Тема памяти — особая в контексте современного искусства — неразрывно связана с историей ХХ века, той историей, после которой искусство уже нельзя помыслить, по Адорно. Эта тема — неизобразимого, не поддающегося репрезентации, поскольку после Катастрофы и после Второй мировой войны невозможно жить и работать, не осмысляя травматический опыт прошлого, не переозначивая существовавшие до этого момента изобразительные коды. Какова может быть реакция художника? Радикальная — как отказ от репрезентации, что может быть понято в системе современного искусства как критика образности, вслед за критикой автора, читай, его «смертью», а также в ряду всех предшествующих «смертей»: Бога, Человека, Героя.
В каждом из перечисленных случаев мы не случайно пишем слово с большой буквы, ссылаясь на наследие XIX века, еще не изжившего свое смыслополагание почти до середины века ХХ. Хотя историческое искусство авангарда и пытается отринуть прошлое, несмотря на всю критику предшественников и эпатаж, художники начала века еще верят в волшебную силу искусства, его (и свое) высокое предназначение, но заглавная буква полностью скомпрометирована трагедией войны — Высокое, Доброе, Вечное вытоптано, уравнено в правах с обыденностью и даже, более того, унижено. После того как все высокие цели потерпели крах, приходит понимание ценности жизни обычной, ничем не прикрашенной, с ее «маленькими» радостями и «простыми» желаниями и потребностями. Так в послевоенный мир Европы приходит поп‑арт с его критикой высокого искусства и вниманием к каждой детали повседневности, осуществляется серьезный поворот в ценностных и художественных ориентирах искусства, приведший к таким изменениям в понимании собственно искусства, отношения к зрителю, концептов художника и произведения, что нам приходится говорить об особых конвенциях, принимаемых при возникновении того, что сегодня называется современным искусством.
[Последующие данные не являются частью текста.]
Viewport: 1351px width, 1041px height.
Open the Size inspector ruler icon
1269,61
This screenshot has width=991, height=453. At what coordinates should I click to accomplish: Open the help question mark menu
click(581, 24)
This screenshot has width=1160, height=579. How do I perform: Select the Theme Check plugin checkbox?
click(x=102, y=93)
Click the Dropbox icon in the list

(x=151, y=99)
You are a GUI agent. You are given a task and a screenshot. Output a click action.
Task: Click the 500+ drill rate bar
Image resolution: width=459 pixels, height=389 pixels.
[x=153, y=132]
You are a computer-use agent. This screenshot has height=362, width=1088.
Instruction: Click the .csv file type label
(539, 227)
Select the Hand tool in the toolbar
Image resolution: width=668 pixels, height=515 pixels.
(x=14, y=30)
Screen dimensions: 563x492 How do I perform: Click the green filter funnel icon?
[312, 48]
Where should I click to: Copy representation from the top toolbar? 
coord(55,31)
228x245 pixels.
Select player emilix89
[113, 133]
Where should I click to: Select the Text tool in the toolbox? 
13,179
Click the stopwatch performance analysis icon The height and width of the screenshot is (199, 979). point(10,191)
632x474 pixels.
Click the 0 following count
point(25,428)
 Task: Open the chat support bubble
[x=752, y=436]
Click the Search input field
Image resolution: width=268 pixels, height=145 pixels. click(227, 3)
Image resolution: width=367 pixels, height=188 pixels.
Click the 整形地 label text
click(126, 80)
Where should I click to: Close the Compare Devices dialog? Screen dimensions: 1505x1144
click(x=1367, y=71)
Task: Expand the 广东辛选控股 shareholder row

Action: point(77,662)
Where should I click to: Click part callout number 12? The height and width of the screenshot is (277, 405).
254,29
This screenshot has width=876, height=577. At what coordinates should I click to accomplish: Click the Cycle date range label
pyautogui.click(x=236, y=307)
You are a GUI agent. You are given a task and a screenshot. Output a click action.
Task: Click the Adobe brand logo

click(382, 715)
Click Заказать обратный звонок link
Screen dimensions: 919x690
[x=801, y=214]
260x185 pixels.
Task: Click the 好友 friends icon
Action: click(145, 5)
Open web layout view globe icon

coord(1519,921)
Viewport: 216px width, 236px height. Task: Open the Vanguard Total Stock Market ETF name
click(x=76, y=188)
Оно более демократично, но и более элитарно; требует особой подготовки, а в то же время может считываться иногда и совсем неподготовленным зрителем; вписано в современную городскую среду, но и бежит от нее очень далеко, в пустыни и снежные поля ленд‑арта.
Но, наверное, один из важнейших поворотов, произошедших в искусстве ХХ века, это архивный поворот, стремление сохранить документальные свидетельства о каждом дне прожитой жизни. Очевидно, что этот поворот не произошел бы или был бы не так ярко выражен, если бы не опыт Холокоста, обозначивший цезуру, разрыв в исторической памяти, в том смысле, в каком память является отражением исторической последовательности. Для осознания такого рода последовательности требуется осуществить определенную работу рефлексии о прошлом, которой интуитивно сопротивляется посттравматическое состояние европейской культуры.
Нужно сказать, что история также является недавно осознанным фактом искусства. В искусстве XIX века имел место пересказ событий, в котором виделся некий урок для настоящего, но «урока» в том повествовательном и выспреннем ключе, который существовал ранее, после войны быть не может.
И если сразу после нее, в 1950‑х — начале 1960‑х, эта реакция выразилась в критике особого статуса искусства, «гениального» и «высокого», в пристальном внимании к «маленькому человеку» и его судьбе, то уже с 1970‑х годов и далее мы можем говорить о том, что от истории в ее обезличенной трактовке современные художники, осмысляющие опыт травмы, приходят к категории «памяти». В отличие от истории память, даже общая память поколения, имеет дело с опытом отдельного человека, и именно это свойство памяти стало важным фактором искусства, ставящего задачу документации обычной человеческой судьбы.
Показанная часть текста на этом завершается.